Experimental program
Comparison scheme
Effect test

Embodiment 1

[0055] Embodiment 1, the extraction of the proliferation of herpesvirus turkey (HVT) and DNA

[0056] Primary and secondary chicken embryo fibroblasts (CEF) were prepared and cultured according to conventional methods using 9-10-day-old SPF chicken embryos (Xingxing Dahuanong Poultry Co., Ltd.), and the cells grew into a single layer after 24 hours. The turkey herpesvirus (HVT) FC126 strain infected the secondary CEF, cultured for 3 to 5 days (days), typical cytopathy appeared, and when the cytopathy reached 80%, the cells containing the virus were digested with trypsin (GIBCO company) and added to frozen cells. Storage solution, liquid nitrogen storage. Extract the total DNA of cells and viruses (for the extraction of total DNA of cells and viruses, refer to the literature [20] mentioned).

Embodiment 2

[0057] Embodiment 2, the construction of transfer plasmid pG-65 / 66H7HA ( figure 1 , 2 )

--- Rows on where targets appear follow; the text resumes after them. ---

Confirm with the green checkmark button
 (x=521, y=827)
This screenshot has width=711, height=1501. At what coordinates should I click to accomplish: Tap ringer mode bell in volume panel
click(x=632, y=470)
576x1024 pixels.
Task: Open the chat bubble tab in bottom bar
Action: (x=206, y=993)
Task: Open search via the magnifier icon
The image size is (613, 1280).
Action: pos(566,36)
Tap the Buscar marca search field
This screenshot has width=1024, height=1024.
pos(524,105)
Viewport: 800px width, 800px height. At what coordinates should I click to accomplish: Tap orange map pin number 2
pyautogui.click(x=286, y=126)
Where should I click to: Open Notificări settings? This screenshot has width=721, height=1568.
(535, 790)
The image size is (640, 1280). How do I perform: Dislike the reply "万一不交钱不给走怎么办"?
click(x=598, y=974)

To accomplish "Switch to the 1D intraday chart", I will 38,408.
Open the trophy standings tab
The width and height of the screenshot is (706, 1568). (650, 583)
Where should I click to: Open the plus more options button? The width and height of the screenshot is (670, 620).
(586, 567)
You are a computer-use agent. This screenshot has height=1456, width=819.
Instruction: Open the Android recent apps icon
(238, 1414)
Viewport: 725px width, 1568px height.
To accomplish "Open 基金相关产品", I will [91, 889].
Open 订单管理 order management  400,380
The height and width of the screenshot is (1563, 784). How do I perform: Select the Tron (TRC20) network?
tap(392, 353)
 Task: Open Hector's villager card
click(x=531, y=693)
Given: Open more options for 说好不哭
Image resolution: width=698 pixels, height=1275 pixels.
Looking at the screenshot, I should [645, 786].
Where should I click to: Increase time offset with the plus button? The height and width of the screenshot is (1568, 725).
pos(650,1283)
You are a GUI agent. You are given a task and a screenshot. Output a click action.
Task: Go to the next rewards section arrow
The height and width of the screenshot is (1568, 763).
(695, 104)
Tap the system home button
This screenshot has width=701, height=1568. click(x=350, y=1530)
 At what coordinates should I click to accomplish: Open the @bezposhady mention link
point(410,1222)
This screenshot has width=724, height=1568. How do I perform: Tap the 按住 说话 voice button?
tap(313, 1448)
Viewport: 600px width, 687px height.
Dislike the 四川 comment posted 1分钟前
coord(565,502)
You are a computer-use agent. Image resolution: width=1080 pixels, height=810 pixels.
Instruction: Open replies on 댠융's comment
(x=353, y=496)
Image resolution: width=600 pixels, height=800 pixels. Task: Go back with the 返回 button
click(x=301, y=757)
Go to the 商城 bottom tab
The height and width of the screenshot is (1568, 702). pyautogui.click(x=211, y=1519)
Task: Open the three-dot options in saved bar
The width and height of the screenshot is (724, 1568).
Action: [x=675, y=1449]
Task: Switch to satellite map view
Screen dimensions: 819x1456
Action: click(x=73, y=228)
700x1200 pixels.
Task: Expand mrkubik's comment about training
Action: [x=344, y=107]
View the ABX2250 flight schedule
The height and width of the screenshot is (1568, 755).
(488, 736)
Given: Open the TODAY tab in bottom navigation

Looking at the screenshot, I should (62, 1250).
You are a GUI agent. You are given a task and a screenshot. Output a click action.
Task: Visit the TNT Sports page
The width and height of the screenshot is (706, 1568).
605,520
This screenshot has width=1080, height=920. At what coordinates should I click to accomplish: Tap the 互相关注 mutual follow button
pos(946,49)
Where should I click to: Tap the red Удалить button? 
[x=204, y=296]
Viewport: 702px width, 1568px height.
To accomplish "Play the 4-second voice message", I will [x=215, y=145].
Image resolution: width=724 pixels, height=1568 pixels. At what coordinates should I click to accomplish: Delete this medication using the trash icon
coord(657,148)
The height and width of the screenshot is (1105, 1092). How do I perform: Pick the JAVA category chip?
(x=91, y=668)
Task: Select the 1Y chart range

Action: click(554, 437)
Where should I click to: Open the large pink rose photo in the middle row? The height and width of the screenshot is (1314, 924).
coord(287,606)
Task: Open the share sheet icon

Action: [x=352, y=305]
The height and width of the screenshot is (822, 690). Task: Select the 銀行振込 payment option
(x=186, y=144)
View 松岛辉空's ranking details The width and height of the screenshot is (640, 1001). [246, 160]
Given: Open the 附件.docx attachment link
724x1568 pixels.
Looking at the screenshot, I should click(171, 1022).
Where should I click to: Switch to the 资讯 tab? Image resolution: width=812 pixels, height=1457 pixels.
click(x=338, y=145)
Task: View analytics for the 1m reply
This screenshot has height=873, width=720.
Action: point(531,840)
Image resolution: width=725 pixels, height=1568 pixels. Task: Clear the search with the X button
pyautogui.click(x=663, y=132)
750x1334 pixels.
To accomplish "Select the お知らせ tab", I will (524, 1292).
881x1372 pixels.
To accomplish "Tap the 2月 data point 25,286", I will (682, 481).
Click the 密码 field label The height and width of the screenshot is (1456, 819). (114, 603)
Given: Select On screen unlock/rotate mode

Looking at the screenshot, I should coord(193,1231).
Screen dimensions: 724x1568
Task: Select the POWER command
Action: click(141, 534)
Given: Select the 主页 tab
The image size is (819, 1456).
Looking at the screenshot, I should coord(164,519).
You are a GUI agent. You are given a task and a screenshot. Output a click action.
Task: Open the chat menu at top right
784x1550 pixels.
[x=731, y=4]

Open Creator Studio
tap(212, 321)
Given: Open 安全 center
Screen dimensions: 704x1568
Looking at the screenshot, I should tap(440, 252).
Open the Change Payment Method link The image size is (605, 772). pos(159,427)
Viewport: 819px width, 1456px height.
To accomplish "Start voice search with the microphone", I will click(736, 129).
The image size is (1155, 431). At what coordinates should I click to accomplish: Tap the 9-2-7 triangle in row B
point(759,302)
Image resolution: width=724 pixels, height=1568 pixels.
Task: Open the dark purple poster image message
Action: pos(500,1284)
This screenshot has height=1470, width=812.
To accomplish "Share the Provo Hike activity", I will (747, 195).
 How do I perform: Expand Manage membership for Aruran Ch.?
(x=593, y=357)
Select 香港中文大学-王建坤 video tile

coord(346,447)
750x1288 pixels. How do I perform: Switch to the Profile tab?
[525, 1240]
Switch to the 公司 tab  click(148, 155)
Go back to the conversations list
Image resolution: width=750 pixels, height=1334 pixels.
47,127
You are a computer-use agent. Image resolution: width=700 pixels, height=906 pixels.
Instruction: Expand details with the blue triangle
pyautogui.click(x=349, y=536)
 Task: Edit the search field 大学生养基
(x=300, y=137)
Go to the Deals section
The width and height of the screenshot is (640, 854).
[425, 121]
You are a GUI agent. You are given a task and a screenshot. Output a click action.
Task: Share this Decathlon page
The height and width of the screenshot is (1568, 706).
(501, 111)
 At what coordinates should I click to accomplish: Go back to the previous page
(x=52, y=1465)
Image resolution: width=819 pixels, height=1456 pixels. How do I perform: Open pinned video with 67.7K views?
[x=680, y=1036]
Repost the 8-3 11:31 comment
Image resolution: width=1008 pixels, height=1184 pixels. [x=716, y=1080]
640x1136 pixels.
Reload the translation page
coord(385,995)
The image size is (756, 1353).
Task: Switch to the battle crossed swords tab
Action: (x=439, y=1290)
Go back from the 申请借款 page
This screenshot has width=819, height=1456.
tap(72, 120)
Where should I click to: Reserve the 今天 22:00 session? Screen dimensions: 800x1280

[0058] 2.1 Transformation of HA gene

[0059] H7N9 subtype avian influenza virus strain (A / Chicken / Huizhou / HZ-3 / 2016 [15] ; GISAID website sequence number is EPI_ISL_248796) is a highly pathogenic avian influenza virus, lethal to chickens, extract the RNA of the virus, reverse transcription to obtain cDNA, use the cDNA as a template with primers (HA-F and HA1-R; HA1-R respectively; -F and HA-R) for PCR amplification to obtain HA1 and HA2 fragments. HA1 and HA2 were fused with primers (HA-F and HA-R) to obtain a modified H7HA fragment (SEQ ID NO: 1), that is, the HA fragment of the highly pathogenic H7N9 subtype avian influenza virus was cleaved into place by PCR mutation technology. The deletion of basic amino acids near the point changed from high pathogenicity to low pathogenicity. The H7HA fragment size is about 1.7kb. The primer sequences are as follows (5'-3'):

[0060] HA-F: ...

Embodiment 3

[0080] Example 3, construction and purification of recombinant turkey herpesvirus rHVT-H7HA

[0081] 3.1 Construction and enrichment of recombinant turkey herpesvirus rHVT-H7HA

[0082] CEFs infected with turkey herpesvirus (HVT) FC126 strain (i.e. virus-containing cells obtained in Example 1) were inoculated with fresh primary CEFs (prepared in Example 1), incubated at 37°C for 4 hours, digested with trypsin, and infected 8×10 after 6 1 primary CEF cells were suspended in PBS buffer, 40 μg of transfer plasmid pG-65 / 66-H7HA linearized with restriction endonuclease BsmBI (NEB company) was added, the total volume was 0.7ml, mixed evenly, and transferred to In the electroporation cup, the electrotransfection conditions are: 1.5kV / cm, pulse time 0.5ms, in the electroporation instrument (Gemini X 2 model) for electrotransfection. After the electroporation was completed, the cells were transferred to a 60mm culture dish (dish), and 10% (v / v) serum (Biological Industries fetal bov...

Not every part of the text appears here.